Justine Levy, "La Gaieté", la Mère, toujours recommencée…

La Mère, toujours recommencée…


L’héroïne du nouveau « roman » de Justine Lévy voudrait de son passé faire table rase, mais il n’est pas sûr qu’on se défasse de sa mère en devenant soi-même mère.


Dans le Rendez-vous et Mauvaise Fille, elle avait évoqué ses relations compliquées avec sa mère à travers le personnage de Louise. Dans son quatrième roman, la Gaieté, Justine Lévy renoue avec cette altera ego, mais, cette fois-ci, c’est au tour de Louise de devenir mère. Elle va essayer, tant bien que mal, de ne pas reproduire avec ses propres enfants le schéma familial auquel elle a été habituée. La première étape consiste pour elle à décider qu’elle sera dorénavant gaie en toute circonstance.


Le titre et les premières pages de l’ouvrage sont toutefois trompeurs, car il est finalement peu question de gaieté dans cette affaire. En effet, Louise s’aperçoit rapidement que la maternité fait surgir toute une série de peurs et d’inquiétudes liées à la responsabilité qu’elle implique. Plus encore, Louise retrouve ses vieux démons : elle croise par hasard l’ex de son ex, dont le portrait est à peine esquissé, mais que les lecteurs de Rien de Grave identifieront sans trop de difficulté. Comme d’habitude, elle se repose beaucoup sur son père, ce héros sans cesse en vadrouille, mais qui lui voue un amour inconditionnel ; comme d’habitude, elle recourt aux drogues douces pour se détendre. Mais de fil en aiguille, c’est une fois de plus le souvenir de sa mère qui la travaille, et qui petit à petit envahit le roman. De maternité, il est finalement peu question. La difficulté d’être la fille de sa mère devient vite le sujet central du livre.

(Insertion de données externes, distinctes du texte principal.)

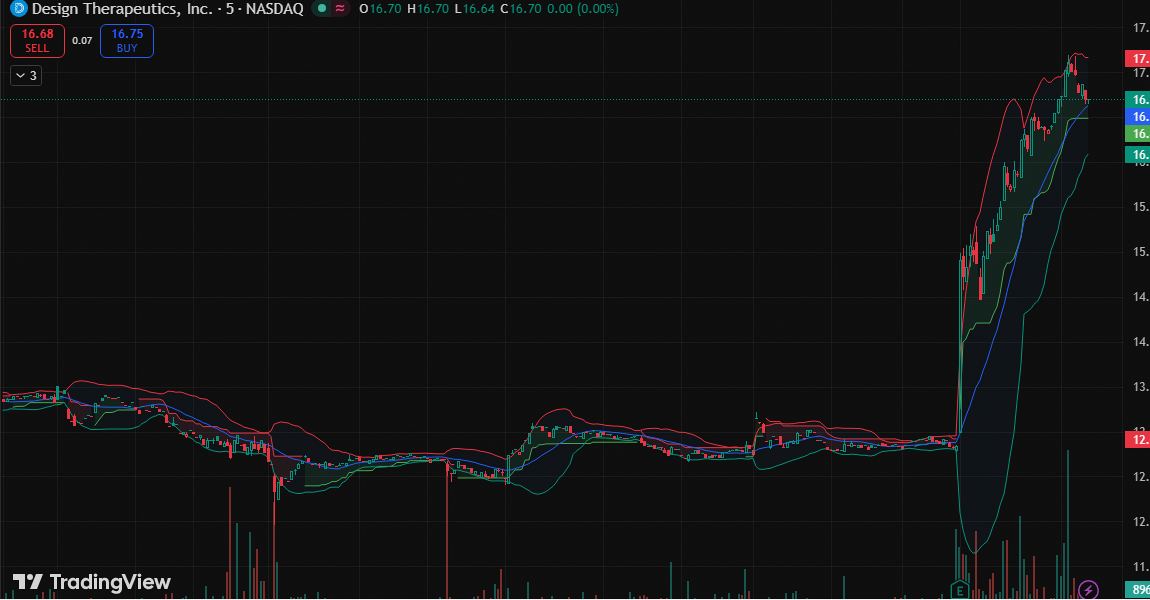Image resolution: width=1150 pixels, height=600 pixels.
Task: Toggle symbol visibility with the green dot
Action: coord(322,9)
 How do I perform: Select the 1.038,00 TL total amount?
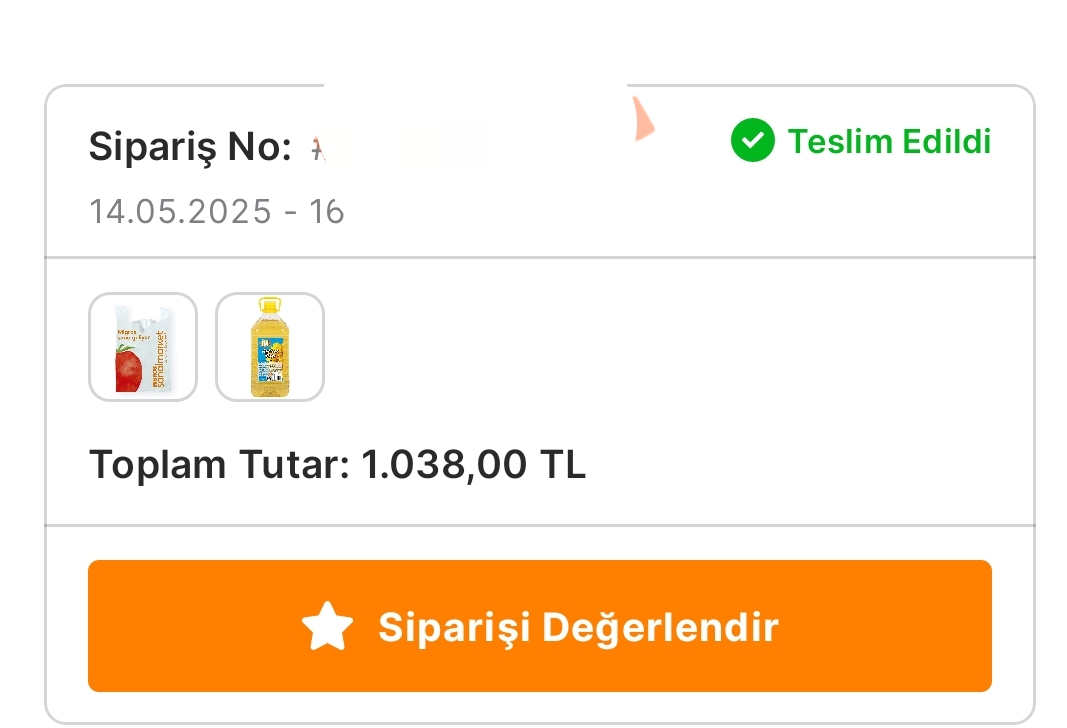click(x=473, y=465)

On touche ici probablement aux limites de l’autofiction, car si le livre fait à peine plus de deux cents pages, il laisse néanmoins aux lecteurs fidèles de Justine Lévy le temps de s’ennuyer. En effet, s’ils avaient pu être captivés par les précédents ouvrages, aptes à satisfaire leurs instincts voyeuristes, la Gaieté  n’offre rien de fondamentalement nouveau. Les thèmes et la manière dont ils sont abordés sont sensiblement les mêmes, à l’exception de l’apparition agréable de la dernière belle-mère. Le récit regorge d’allusions à sa difficile séparation déjà évoquée dans Rien de grave. Rien de bien original non plus dans tous les exemples montrant à quel point l’enfance de la narratrice a été difficile. Une révélation finale permet d’atteindre de nouveaux sommets d’horreur, mais ce renouvellement relève de la quantité bien plus que de la qualité et les faits qui sont reprochés à la mère de Louise sont bien trop graves pour qu’un lecteur lambda puisse aisément s’identifier au personnage. On pouvait s’attendre à un roman de l’apaisement, à un tournant dans la vie de Louise, ou même à un roman d’apprentissage tardif, mais ces aspects s’estompent progressivement pour laisser place, dans chaque ligne, à une impression d’enlisement. Le style de Justine Lévy produit, il est vrai, une tonalité générale de gaieté, quels que soient les événements décrits, aussi pénibles soient-ils. Néanmoins, les énumérations dans lesquelles elle se complaît, l’ambivalence et la quantité de ses sentiments et de ses inquiétudes ont pour effet d’étouffer, de noyer le lecteur : il y a très peu de recul dans ce déversement de détails intimes.


Bien évidemment, on perçoit, en creux, l’idée que l’écriture joue ici un rôle thérapeutique et cathartique, et on ne peut qu’éprouver de la compassion pour Louise, à laquelle on souhaite de réussir un jour à surmonter son difficile passé. Mais, la plupart du temps, le discours que nous entendons aurait plus sa place dans le cabinet d’un psychanalyste que sur les présentoirs des librairies. Seuls les lecteurs qui découvriront Justine Lévy avec ce roman pourront éprouver les émotions qu’elle avait su précédemment inspirer à ses fidèles de la première heure.